There's one stock, in particular, that stands out when it comes to EVs, and it isn't the one you might be thinking of. I'd go so far as to call General Motors (GM +0.94%) the biggest no-brainer stock to buy in the entire automotive industry.
A solid No. 2, and that's a big win
General Motors isn't the top-selling EV brand in the United States -- no company is going to wrestle that title away from Tesla anytime soon. But over the past year or two, GM has emerged as the clear No. 2.

Image source: Getty Images.
In the third quarter, not only did GM sell 67,000 electric vehicles and claim a 16.5% market share in the United States, but its market share grew by more than any other automaker. Simply put, GM is producing EV models that resonate with consumers.
The Equinox EV is the best-selling electric vehicle in the U.S. that isn't made by Tesla. Cadillac's EV market share is accelerating, thanks to several successful model launches. It's now the No. 1 luxury EV brand in the U.S. so far this year with three of the top 10 luxury EVs in the market. In her letter to GM shareholders, GM CEO Marry Barra reiterated that while GM has slowed its EV plans down a bit in response to market conditions, they remain the company's "North Star."
Fantastic execution
To put it mildly, the third quarter was a great one for General Motors throughout the automaker's business.

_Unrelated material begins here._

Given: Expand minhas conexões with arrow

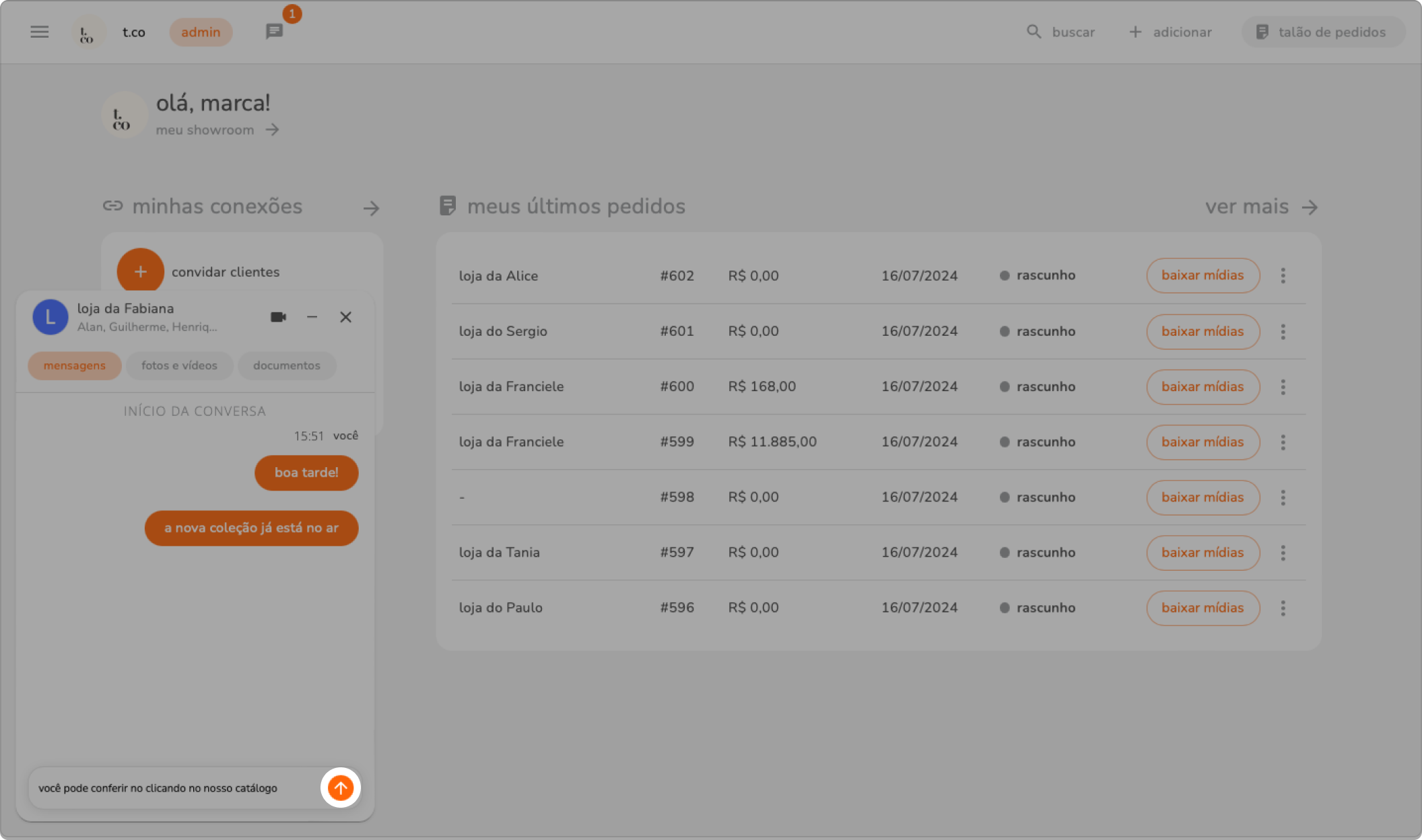Looking at the screenshot, I should pyautogui.click(x=371, y=208).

In addition to the EV momentum discussed earlier, GM's crossovers and SUVs sold at an all-time record pace in the quarter, and the company's top- and bottom-line numbers came in better than analysts had expected.

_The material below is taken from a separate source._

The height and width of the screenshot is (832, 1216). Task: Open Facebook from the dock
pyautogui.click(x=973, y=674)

GM's often-overlooked software and services business, which includes the Super Cruise self-driving platform and OnStar, has generated $2 billion in recognized revenue and $5 billion in deferred revenue year to date, which is 90% year-over-year growth.
Remarkably, GM's strong sales momentum has come without offering excessive incentives. In fact, the company's brands are so strong that its incentive spend as a percentage of vehicle price was 3 percentage points below the industry average.
Because of its incredible results and continued strength, as well as improved visibility into tariff impacts, GM raised its full-year guidance significantly. It now expects about $10.5 billion in free cash flow at the midpoint of its guidance range, nearly $2 billion more than previously expected.
Thanks to its improved tariff visibility, GM resumed share buybacks at an aggressive pace, spending $1.5 billion in the third quarter to buy back nearly 3% of the company's outstanding shares. With $2.8 billion remaining on the current authorization, it's fair to assume that buybacks will continue through the fourth quarter, as well.
A no-brainer buy right now
To be fair, there are still some unanswered questions, especially considering that the federal EV tax incentives, which were in effect during the third quarter, no longer exist. But GM is making all of the right moves to thrive, despite the non-subsidized EV market. It's onshoring more of its production, focusing on brand building and delivering EV models that resonate with consumers, and still putting lots of effort into its high-margin gas-powered vehicles.
Even after the post-earnings rally, GM trades for roughly seven times forward earnings, and that's a ridiculously low price to pay for a company that's executing so well. GM is one of the largest stocks in my own portfolio. Not only do I not plan to sell a single share, but I expect to gradually build my position even further based on these strong results.